Impressions du Chevalier Radulph de Gournay sur le musée d’archéologie de Grenoble lors de sa création. Ce récit est sur le ton épistolaire et satirique.
Notice sur l’église de Saint-Laurent de Grenoble de Jean-Joseph-Antoine PILOT de THOREY
Cette monographie détaille toutes les connaissances que les archéologues possédaient dans les années 1850 sur la crypte Saint-Oyand et l’église Saint-Laurent.
L’église et la crypte de Saint-Laurent de Grenoble de Girard RAYMONT
Musée archéologique de Grenoble : ISERE, Conseil régional.
Patrimoine religieux : PLAY Grenoble.
[1] L’abside est l’extrémité du chœur d’une église, située derrière le chœur, formée soit par un hémicycle, soit par des pans coupés, soit par un mur plat.
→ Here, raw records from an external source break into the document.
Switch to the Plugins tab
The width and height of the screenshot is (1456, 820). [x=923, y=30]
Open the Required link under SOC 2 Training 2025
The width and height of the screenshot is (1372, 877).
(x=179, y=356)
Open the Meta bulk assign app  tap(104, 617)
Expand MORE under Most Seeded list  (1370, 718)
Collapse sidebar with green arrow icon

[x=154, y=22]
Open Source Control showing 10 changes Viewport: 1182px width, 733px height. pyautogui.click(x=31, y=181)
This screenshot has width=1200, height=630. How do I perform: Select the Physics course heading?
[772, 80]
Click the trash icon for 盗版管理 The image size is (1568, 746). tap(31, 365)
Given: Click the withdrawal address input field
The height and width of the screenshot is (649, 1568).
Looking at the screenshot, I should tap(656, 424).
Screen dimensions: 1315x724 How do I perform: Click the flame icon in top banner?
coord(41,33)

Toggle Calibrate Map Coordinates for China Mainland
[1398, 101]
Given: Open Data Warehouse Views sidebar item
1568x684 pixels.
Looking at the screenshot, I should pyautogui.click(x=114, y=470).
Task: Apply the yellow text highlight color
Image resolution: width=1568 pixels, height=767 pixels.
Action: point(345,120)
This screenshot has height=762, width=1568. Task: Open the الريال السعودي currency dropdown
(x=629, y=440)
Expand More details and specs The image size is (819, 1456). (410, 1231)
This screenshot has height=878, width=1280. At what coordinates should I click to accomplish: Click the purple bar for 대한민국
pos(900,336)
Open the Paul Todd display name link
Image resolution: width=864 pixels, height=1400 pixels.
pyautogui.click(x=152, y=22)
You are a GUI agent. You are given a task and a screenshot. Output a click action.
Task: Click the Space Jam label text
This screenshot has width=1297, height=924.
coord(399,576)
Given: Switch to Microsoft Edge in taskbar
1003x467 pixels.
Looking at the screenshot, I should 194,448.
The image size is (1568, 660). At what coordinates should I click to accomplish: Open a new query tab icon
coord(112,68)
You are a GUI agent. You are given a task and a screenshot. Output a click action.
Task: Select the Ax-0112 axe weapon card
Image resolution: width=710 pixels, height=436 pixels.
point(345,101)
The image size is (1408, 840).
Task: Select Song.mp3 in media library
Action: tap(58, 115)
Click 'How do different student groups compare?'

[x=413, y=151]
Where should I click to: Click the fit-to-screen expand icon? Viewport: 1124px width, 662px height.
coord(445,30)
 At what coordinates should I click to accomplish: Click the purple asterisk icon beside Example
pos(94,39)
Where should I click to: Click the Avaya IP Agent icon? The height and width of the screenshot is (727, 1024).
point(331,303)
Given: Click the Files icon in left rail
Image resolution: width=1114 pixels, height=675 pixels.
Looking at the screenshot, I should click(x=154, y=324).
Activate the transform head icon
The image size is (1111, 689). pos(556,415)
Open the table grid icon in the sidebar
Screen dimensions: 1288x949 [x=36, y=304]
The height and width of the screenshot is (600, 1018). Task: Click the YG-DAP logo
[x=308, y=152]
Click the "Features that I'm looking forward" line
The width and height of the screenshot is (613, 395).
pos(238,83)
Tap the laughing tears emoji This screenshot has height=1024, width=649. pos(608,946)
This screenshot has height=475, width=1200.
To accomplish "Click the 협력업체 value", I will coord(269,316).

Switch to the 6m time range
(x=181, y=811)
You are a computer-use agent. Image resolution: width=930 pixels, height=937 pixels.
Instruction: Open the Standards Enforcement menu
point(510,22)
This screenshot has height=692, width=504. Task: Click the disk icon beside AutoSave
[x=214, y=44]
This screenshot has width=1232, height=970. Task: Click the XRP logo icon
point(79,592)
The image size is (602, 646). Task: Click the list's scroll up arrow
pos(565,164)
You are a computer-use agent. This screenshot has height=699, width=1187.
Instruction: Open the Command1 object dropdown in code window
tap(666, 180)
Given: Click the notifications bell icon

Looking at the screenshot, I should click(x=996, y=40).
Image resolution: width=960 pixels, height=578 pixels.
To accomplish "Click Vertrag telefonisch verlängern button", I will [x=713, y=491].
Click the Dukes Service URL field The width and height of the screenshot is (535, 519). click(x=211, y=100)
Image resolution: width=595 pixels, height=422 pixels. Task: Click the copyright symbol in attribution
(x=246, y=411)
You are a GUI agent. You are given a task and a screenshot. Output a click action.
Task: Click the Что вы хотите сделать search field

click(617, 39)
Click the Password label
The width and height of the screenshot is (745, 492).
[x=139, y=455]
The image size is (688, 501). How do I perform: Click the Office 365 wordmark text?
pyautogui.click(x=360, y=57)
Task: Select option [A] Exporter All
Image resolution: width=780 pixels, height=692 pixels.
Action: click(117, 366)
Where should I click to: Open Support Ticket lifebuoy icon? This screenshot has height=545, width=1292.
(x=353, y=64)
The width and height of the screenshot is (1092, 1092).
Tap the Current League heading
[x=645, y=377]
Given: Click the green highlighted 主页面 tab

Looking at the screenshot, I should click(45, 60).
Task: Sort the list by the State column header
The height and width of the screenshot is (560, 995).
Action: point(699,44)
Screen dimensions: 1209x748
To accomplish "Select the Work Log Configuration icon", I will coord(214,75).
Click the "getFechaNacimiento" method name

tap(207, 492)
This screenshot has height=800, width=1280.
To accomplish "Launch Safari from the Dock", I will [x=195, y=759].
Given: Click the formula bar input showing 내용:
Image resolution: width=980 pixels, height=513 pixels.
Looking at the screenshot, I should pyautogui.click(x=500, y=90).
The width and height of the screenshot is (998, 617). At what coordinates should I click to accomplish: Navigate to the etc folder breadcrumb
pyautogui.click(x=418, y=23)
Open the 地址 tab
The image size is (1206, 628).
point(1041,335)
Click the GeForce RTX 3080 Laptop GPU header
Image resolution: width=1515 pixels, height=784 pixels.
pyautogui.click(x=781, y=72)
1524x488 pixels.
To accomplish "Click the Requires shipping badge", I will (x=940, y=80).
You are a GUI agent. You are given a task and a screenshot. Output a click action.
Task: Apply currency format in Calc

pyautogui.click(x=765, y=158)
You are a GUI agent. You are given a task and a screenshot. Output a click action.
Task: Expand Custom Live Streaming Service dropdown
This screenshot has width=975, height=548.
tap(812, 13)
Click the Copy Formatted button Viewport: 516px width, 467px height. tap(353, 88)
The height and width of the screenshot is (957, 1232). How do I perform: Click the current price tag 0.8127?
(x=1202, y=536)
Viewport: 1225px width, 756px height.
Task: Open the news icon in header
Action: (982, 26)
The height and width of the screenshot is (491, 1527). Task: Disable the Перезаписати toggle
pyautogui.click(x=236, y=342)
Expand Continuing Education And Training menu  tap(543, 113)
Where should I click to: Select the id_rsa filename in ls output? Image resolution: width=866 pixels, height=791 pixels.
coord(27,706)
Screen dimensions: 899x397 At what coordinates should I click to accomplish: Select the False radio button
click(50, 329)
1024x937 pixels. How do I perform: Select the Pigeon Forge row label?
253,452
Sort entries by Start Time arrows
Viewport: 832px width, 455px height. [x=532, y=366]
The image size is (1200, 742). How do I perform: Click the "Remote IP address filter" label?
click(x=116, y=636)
[2] La voûte en berceau est une voûte qui présente la face de son arc faite d’une courbure constante. Elle est la plus simple et la plus fréquente des voûtes.
[3] Le griffon est une créature légendaire. Il est imaginé et représenté avec le corps d’un aigle greffé sur l’arrière d’un lion, muni d’oreilles de cheval et une queue de serpent.
[4] Un canthare est un vase profond avec deux anses hautes et verticales, servant à boire le vin, et lié au culte de Dionysos (dieu du vin).